[Testo di riferimento]
++++
Il 28 settembre in Moldova si terranno le elezioni legislative. Anche se nel panorama politico europeo potrebbe sembrare un evento secondario, le implicazioni del voto per la sicurezza e la stabilità del continente sono significative. La Moldova ha un ruolo di primo piano nel sostegno internazionale all’Ucraina. Pur essendo uno dei paesi più poveri d’Europa, subito dopo l’aggressione russa del 2022 ha accolto un milione e mezzo di profughi ucraini . Oggi ne ospita ancora più di centomila.

Inoltre, attraverso i suoi porti sul Danubio rende possibili le esportazioni del grano ucraino, offrendo a Kiev un percorso commerciale alternativo alle rotte del mar Nero, spesso rese impraticabili dai blocchi imposti da Mosca.
++++
(Righe di dati di puntamento)
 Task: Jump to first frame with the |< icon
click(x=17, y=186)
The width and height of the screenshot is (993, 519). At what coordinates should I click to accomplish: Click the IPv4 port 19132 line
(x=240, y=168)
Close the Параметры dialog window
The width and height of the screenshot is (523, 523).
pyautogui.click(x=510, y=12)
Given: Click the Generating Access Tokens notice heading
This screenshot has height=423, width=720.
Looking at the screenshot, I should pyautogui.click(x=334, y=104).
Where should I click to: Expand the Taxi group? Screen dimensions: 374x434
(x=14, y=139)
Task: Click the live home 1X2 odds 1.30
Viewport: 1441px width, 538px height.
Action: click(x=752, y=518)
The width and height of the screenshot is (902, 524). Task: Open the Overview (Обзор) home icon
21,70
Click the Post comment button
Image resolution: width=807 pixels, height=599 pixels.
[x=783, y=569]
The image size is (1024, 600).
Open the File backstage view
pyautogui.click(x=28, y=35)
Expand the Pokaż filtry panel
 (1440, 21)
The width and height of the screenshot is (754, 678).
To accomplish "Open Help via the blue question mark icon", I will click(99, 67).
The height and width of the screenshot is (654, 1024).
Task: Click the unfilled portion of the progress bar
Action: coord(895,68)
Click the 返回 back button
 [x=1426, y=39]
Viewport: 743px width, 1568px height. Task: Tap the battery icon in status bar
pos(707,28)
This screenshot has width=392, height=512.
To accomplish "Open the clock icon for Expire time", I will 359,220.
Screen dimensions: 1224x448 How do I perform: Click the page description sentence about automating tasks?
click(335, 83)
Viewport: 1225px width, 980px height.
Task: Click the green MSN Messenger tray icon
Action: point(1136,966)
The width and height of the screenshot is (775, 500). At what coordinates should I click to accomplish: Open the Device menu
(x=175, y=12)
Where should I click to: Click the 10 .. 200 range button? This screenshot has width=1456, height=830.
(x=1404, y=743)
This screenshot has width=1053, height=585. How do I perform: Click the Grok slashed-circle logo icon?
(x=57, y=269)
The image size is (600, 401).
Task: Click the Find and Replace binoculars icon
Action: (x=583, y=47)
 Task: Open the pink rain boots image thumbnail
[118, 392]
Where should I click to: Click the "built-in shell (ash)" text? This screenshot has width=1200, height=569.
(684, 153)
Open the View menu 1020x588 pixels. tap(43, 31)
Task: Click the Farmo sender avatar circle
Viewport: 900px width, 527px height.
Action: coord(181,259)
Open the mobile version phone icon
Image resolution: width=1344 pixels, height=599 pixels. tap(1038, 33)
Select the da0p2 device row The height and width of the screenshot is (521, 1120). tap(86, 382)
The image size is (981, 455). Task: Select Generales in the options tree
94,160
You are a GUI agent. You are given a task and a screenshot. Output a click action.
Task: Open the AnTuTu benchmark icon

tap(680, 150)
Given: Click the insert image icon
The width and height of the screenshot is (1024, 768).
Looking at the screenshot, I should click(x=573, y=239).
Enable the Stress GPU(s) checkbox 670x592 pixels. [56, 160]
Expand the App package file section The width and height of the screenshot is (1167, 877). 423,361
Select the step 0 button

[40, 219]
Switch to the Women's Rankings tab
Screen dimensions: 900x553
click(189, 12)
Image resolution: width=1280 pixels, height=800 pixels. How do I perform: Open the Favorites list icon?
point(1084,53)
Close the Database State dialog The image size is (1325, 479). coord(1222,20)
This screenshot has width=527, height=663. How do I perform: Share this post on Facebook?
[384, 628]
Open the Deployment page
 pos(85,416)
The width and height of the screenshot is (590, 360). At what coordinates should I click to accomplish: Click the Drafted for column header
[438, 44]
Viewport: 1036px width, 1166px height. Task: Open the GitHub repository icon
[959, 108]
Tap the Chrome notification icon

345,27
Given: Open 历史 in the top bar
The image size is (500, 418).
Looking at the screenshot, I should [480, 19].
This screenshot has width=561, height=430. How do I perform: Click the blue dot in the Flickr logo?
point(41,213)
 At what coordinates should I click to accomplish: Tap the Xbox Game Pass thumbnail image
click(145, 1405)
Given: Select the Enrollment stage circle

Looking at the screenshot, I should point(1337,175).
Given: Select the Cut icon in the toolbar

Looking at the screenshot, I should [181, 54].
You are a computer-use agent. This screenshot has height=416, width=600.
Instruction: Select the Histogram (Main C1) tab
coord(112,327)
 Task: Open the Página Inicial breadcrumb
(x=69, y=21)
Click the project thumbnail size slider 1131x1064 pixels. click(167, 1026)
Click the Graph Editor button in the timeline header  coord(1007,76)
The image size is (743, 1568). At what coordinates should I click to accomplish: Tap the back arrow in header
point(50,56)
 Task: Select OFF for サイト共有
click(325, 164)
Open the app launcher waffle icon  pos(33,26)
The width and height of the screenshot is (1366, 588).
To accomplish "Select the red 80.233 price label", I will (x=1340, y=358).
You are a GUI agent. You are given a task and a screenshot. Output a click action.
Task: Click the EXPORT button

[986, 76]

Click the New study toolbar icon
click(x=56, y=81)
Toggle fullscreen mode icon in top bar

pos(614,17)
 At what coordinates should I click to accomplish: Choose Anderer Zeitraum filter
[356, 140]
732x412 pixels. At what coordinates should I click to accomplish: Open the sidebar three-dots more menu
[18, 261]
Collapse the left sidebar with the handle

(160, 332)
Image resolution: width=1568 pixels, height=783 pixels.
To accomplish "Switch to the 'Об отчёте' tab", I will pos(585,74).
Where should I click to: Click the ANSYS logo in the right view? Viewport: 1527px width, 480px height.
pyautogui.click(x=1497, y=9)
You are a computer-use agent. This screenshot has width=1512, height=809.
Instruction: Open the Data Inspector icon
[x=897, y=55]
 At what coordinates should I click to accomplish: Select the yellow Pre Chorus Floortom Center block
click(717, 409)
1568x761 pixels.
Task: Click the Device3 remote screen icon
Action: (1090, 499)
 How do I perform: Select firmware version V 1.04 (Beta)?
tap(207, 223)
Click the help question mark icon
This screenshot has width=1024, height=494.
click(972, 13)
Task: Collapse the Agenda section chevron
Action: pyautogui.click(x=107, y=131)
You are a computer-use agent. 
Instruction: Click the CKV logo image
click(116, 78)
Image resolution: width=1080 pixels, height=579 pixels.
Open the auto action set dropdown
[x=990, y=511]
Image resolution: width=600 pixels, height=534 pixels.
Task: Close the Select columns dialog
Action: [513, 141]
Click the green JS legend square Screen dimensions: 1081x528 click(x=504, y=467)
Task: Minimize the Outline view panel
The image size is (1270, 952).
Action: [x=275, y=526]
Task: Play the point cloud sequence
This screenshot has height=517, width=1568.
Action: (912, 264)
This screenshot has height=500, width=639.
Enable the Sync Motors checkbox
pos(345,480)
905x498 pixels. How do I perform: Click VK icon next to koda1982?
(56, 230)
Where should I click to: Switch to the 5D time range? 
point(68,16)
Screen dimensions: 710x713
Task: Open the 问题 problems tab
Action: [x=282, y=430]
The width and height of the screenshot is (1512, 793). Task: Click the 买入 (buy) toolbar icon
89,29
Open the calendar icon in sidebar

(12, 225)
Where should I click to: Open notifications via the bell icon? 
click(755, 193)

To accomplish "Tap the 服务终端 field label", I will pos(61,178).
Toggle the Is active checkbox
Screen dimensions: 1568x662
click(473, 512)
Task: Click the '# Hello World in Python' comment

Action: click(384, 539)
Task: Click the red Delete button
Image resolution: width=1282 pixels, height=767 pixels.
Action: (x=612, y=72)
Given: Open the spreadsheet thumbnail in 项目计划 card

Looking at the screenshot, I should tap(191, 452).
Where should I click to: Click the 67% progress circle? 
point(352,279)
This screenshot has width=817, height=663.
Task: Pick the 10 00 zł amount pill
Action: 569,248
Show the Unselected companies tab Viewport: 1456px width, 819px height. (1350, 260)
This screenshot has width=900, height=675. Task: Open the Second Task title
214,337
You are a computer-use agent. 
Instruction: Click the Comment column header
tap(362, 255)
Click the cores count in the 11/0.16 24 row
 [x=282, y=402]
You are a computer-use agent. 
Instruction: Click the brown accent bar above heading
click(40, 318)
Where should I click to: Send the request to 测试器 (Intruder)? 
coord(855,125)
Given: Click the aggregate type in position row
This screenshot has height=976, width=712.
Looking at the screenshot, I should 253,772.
++++
[Istruzioni]
(A) Per favore, ricopia dal testo sulla Moldova il brano che va da "Inoltre, attraverso i" fino a "imposti da Mosca." compreso.
(B) Traduci in inglese questa frase del testo sulla Moldova: "La Moldova ha un ruolo di primo piano nel sostegno internazionale all’Ucraina."

[Risposte]
(A)
Inoltre, attraverso i suoi porti sul Danubio rende possibili le esportazioni del grano ucraino, offrendo a Kiev un percorso commerciale alternativo alle rotte del mar Nero, spesso rese impraticabili dai blocchi imposti da Mosca.

(B) Moldova plays a leading role in international support for Ukraine.